• EXERCISE GOAL
Which lines in the items below contain the string "Task"? Extract each one in full.

• LISTED ENTRIES
━━━━━━━━━━━━━━━━

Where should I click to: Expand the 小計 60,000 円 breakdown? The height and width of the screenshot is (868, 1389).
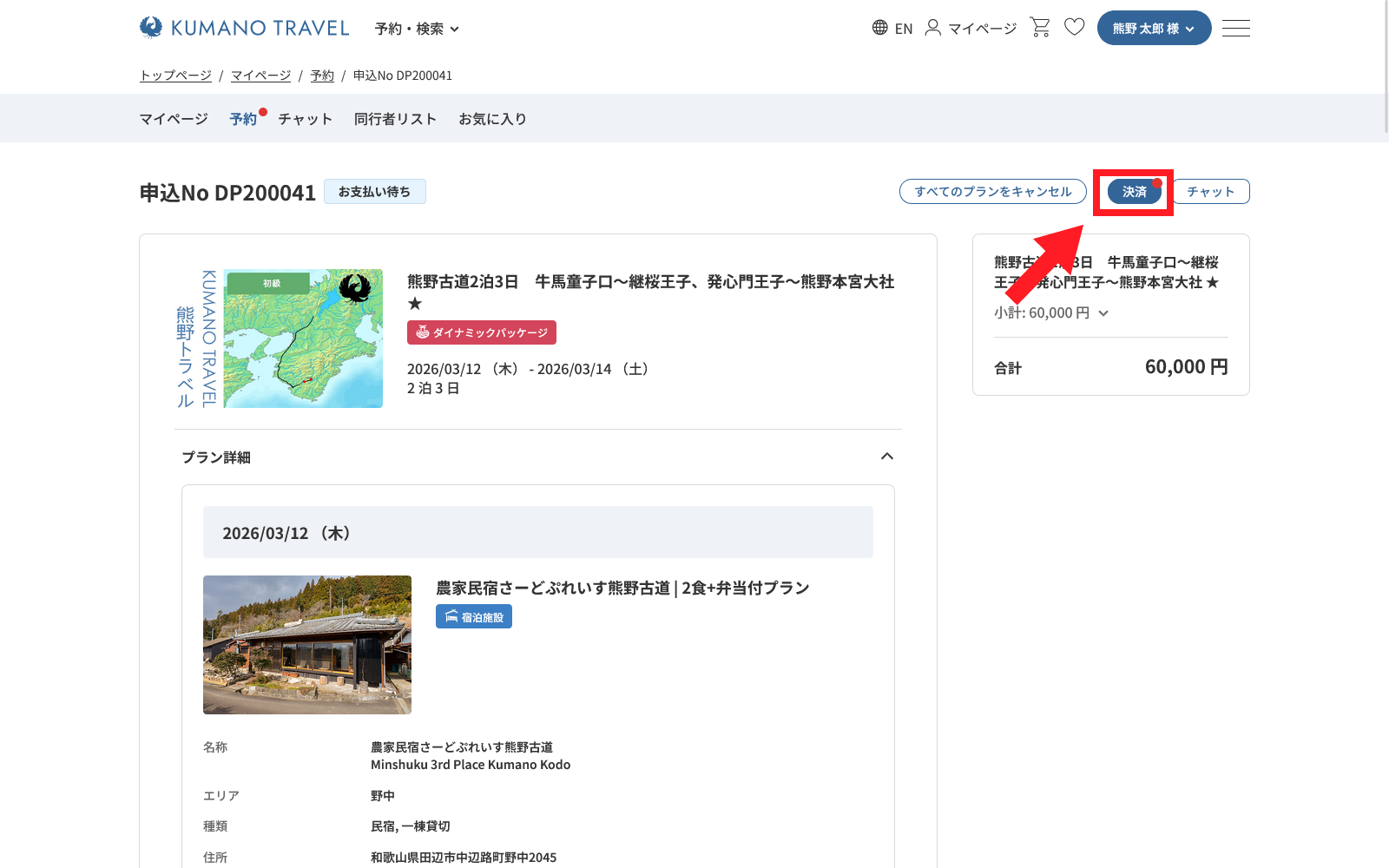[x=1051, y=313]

━━━━━━━━━━━━━━━━

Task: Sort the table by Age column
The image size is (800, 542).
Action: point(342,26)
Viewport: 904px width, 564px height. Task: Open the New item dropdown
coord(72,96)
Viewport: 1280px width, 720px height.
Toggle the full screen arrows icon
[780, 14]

━━━━━━━━━━━━━━━━

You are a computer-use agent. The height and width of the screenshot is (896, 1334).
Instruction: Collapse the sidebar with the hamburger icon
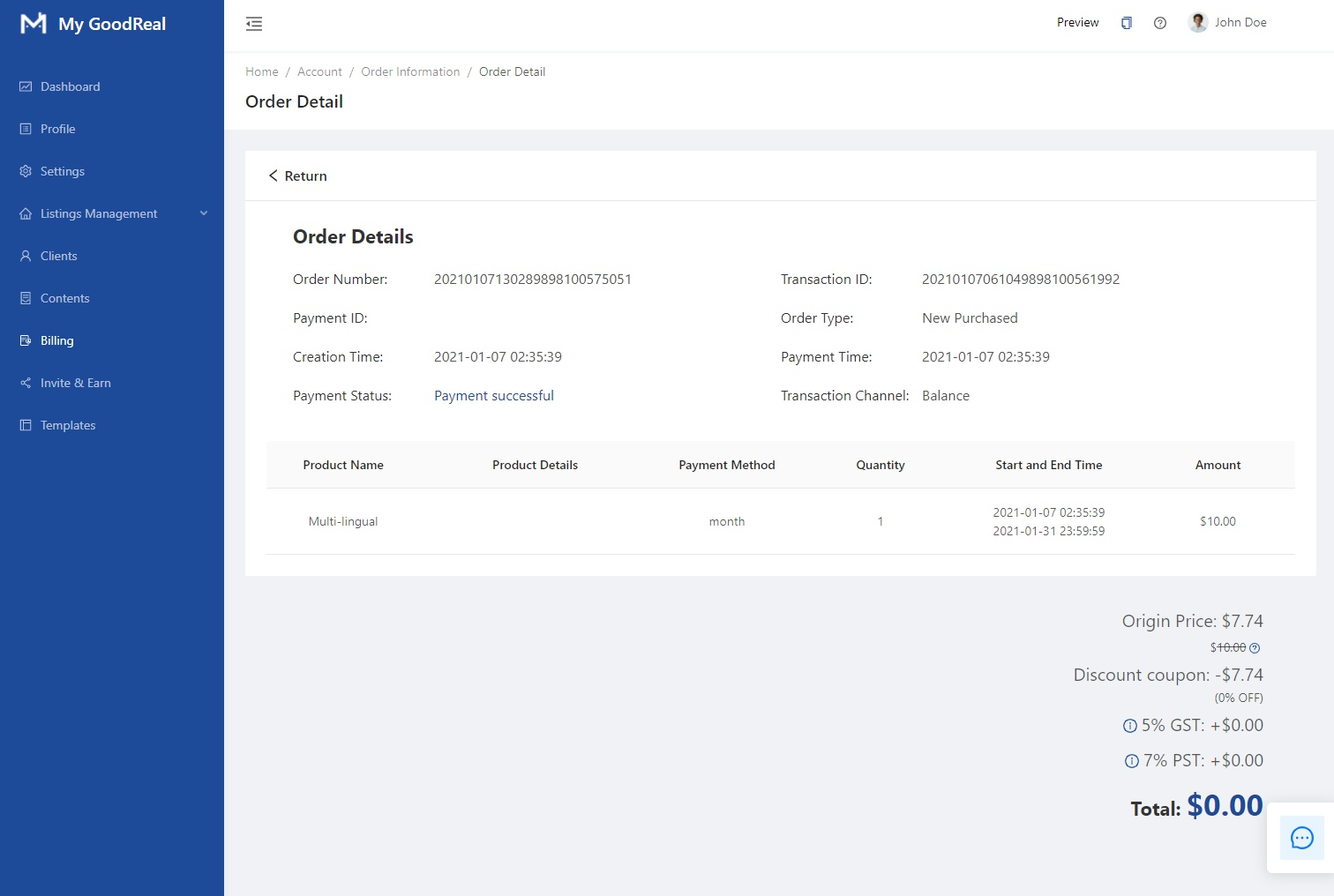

━━━━━━━━━━━━━━━━

• ANSWER TO THE EXERCISE
Task: Sort the table by Age column
Viewport: 904px width, 564px height. Task: Open the New item dropdown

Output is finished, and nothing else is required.